ID=70192558ARLINGTON — There is still debate about the health effects linked to electronic cigarettes sold in stores like Vixen Vapors .

But David and Shaye Powell say there isn't much debate about a battery he bought to operate one.

"I went outside to help my grandmother out of a truck, and that is when it actually exploded on me," David Powell said about the incident, which happened last August.

He still has the cargo shorts with the e-cig's rechargeable battery melted into the pocket.

He purchased the power pack at the Vixen Vapors in Pantego last summer. A couple of days later, he said the battery suddenly blew up.

"At first, I was just trying to get those [pants] off to get away from the heat source, but it just kept going," Powell said.

ID=24749725The Marine veteran was at Parkland Memorial Hospital in Dallas within hours, suffering from first- and second-degree burns to his thighs and scrotum.
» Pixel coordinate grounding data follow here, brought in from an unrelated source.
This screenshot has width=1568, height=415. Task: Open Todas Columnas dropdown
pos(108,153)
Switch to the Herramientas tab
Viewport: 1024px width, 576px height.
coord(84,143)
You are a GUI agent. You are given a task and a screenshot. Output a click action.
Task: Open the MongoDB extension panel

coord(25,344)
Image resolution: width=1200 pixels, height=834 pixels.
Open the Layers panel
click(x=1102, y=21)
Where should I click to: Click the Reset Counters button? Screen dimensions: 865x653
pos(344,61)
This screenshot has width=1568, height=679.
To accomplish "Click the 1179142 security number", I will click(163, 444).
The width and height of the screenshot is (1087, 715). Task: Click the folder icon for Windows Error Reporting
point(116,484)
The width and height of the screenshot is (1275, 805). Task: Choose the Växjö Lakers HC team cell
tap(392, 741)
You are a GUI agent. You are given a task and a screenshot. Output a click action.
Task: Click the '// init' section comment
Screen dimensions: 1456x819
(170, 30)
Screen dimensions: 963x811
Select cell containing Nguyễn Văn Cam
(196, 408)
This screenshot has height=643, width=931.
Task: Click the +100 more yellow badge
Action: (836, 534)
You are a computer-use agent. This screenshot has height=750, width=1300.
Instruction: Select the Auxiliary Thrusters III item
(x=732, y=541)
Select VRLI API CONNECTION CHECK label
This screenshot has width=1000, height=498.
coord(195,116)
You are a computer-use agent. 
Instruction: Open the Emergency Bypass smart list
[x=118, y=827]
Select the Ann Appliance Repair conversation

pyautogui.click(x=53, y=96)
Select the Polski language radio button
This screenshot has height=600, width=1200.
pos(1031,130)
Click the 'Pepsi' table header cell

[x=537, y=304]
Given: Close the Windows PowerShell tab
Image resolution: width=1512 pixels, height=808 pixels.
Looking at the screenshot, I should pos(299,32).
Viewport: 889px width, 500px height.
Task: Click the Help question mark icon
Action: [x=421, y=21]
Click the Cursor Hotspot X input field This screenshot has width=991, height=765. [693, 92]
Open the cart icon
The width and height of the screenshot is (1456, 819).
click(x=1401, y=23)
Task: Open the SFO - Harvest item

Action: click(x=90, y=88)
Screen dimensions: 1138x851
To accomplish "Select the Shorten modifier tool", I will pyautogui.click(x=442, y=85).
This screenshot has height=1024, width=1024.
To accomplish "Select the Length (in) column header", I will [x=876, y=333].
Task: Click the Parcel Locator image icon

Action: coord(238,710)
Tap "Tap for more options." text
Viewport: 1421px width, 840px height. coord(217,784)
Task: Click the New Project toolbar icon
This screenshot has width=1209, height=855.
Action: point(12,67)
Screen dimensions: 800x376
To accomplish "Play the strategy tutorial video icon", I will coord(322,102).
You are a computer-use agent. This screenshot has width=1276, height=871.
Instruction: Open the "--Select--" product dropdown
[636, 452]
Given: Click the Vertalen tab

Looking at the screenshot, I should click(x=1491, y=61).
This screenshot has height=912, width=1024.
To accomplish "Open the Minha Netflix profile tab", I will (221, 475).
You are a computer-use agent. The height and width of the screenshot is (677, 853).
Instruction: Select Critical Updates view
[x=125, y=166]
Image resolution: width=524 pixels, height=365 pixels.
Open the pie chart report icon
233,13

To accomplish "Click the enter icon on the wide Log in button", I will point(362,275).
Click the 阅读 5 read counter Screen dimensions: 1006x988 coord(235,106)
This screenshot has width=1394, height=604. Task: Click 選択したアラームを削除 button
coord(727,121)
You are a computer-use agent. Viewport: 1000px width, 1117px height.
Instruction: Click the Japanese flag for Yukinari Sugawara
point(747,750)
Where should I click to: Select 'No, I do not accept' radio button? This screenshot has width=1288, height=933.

The burns were so severe he required months of treatment.

"They had to clean out the lithium and everything," he said. "They were giving me morphine, and it wasn't working at all."

David and his wife have now filed a lawsuit saying the store was negligent, and failed to warn customers of a potential risk.

"We want some answers, and want to make sure it's noticed," Shaye Powell said.

Jason Amon, the store's attorney, issued a statement, which says in part:

"We believe that if a product is defective, then its manufacturer should take responsibility. We didn't make the battery in this case…"

Since the August incident, Vixen Vapors has placed warning signs at its stores.

The Powell's attorney, Jim Ross, says the manufacturer is a Chinese company, and that the store is responsible because they elected to sell that battery line.

The lawsuit seeks more than $1 million.